## Exercise prompt
Your answer must be the records below, reproduced exactly.

## Available records
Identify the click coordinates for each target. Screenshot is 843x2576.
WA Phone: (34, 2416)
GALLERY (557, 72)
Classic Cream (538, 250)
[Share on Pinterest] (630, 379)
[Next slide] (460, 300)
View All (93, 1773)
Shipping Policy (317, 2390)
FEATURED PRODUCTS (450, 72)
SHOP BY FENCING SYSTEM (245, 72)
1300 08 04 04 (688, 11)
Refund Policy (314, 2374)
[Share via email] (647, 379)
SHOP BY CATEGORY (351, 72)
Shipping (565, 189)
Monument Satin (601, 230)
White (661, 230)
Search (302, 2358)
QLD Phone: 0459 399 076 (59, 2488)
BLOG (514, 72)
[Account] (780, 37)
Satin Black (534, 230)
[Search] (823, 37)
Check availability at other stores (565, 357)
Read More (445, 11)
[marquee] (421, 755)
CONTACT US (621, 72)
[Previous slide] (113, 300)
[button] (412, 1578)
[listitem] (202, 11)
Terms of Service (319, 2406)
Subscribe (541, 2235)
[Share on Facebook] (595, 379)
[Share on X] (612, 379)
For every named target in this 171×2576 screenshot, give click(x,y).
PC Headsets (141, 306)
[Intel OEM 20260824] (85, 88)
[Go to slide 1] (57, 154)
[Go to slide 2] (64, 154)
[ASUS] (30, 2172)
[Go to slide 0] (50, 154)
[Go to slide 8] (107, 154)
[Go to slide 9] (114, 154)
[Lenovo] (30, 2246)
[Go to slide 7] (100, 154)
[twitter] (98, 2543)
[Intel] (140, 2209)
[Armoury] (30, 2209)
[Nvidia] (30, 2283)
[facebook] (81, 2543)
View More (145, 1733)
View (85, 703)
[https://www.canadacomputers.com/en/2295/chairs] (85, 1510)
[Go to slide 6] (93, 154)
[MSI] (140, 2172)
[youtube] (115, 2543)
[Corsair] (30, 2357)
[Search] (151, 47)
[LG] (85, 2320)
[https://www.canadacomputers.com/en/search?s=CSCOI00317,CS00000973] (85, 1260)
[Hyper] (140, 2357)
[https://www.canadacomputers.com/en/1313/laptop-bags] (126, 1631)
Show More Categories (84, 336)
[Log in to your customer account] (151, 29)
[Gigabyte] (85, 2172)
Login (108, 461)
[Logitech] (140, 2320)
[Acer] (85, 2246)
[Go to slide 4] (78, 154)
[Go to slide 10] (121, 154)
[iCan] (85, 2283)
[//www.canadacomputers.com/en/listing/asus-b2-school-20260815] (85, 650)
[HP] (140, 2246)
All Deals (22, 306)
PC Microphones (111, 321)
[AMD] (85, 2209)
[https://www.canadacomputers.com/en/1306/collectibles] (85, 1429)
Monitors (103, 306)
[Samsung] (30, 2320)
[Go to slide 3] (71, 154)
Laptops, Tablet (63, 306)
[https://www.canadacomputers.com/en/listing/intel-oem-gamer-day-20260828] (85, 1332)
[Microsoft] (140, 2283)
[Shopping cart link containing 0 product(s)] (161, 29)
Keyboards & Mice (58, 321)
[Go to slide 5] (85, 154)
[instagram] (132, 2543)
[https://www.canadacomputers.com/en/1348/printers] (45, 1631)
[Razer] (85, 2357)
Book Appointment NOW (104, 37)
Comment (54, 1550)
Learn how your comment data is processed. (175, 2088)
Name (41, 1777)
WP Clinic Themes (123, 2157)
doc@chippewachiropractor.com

## Solution to the problem
Identify the click coordinates for each target. Screenshot is 843x2576.
WA Phone: (34, 2416)
GALLERY (557, 72)
Classic Cream (538, 250)
[Share on Pinterest] (630, 379)
[Next slide] (460, 300)
View All (93, 1773)
Shipping Policy (317, 2390)
FEATURED PRODUCTS (450, 72)
SHOP BY FENCING SYSTEM (245, 72)
1300 08 04 04 (688, 11)
Refund Policy (314, 2374)
[Share via email] (647, 379)
SHOP BY CATEGORY (351, 72)
Shipping (565, 189)
Monument Satin (601, 230)
White (661, 230)
Search (302, 2358)
QLD Phone: 0459 399 076 (59, 2488)
BLOG (514, 72)
[Account] (780, 37)
Satin Black (534, 230)
[Search] (823, 37)
Check availability at other stores (565, 357)
Read More (445, 11)
[marquee] (421, 755)
CONTACT US (621, 72)
[Previous slide] (113, 300)
[button] (412, 1578)
[listitem] (202, 11)
Terms of Service (319, 2406)
Subscribe (541, 2235)
[Share on Facebook] (595, 379)
[Share on X] (612, 379)
For every named target in this 171×2576 screenshot, give click(x,y).
PC Headsets (141, 306)
[Intel OEM 20260824] (85, 88)
[Go to slide 1] (57, 154)
[Go to slide 2] (64, 154)
[ASUS] (30, 2172)
[Go to slide 0] (50, 154)
[Go to slide 8] (107, 154)
[Go to slide 9] (114, 154)
[Lenovo] (30, 2246)
[Go to slide 7] (100, 154)
[twitter] (98, 2543)
[Intel] (140, 2209)
[Armoury] (30, 2209)
[Nvidia] (30, 2283)
[facebook] (81, 2543)
View More (145, 1733)
View (85, 703)
[https://www.canadacomputers.com/en/2295/chairs] (85, 1510)
[Go to slide 6] (93, 154)
[MSI] (140, 2172)
[youtube] (115, 2543)
[Corsair] (30, 2357)
[Search] (151, 47)
[LG] (85, 2320)
[https://www.canadacomputers.com/en/search?s=CSCOI00317,CS00000973] (85, 1260)
[Hyper] (140, 2357)
[https://www.canadacomputers.com/en/1313/laptop-bags] (126, 1631)
Show More Categories (84, 336)
[Log in to your customer account] (151, 29)
[Gigabyte] (85, 2172)
Login (108, 461)
[Logitech] (140, 2320)
[Acer] (85, 2246)
[Go to slide 4] (78, 154)
[Go to slide 10] (121, 154)
[iCan] (85, 2283)
[//www.canadacomputers.com/en/listing/asus-b2-school-20260815] (85, 650)
[HP] (140, 2246)
All Deals (22, 306)
PC Microphones (111, 321)
[AMD] (85, 2209)
[https://www.canadacomputers.com/en/1306/collectibles] (85, 1429)
Monitors (103, 306)
[Samsung] (30, 2320)
[Go to slide 3] (71, 154)
Laptops, Tablet (63, 306)
[https://www.canadacomputers.com/en/listing/intel-oem-gamer-day-20260828] (85, 1332)
[Microsoft] (140, 2283)
[Shopping cart link containing 0 product(s)] (161, 29)
Keyboards & Mice (58, 321)
[Go to slide 5] (85, 154)
[instagram] (132, 2543)
[https://www.canadacomputers.com/en/1348/printers] (45, 1631)
[Razer] (85, 2357)
Book Appointment NOW (104, 37)
Comment (54, 1550)
Learn how your comment data is processed. (175, 2088)
Name (41, 1777)
WP Clinic Themes (123, 2157)
doc@chippewachiropractor.com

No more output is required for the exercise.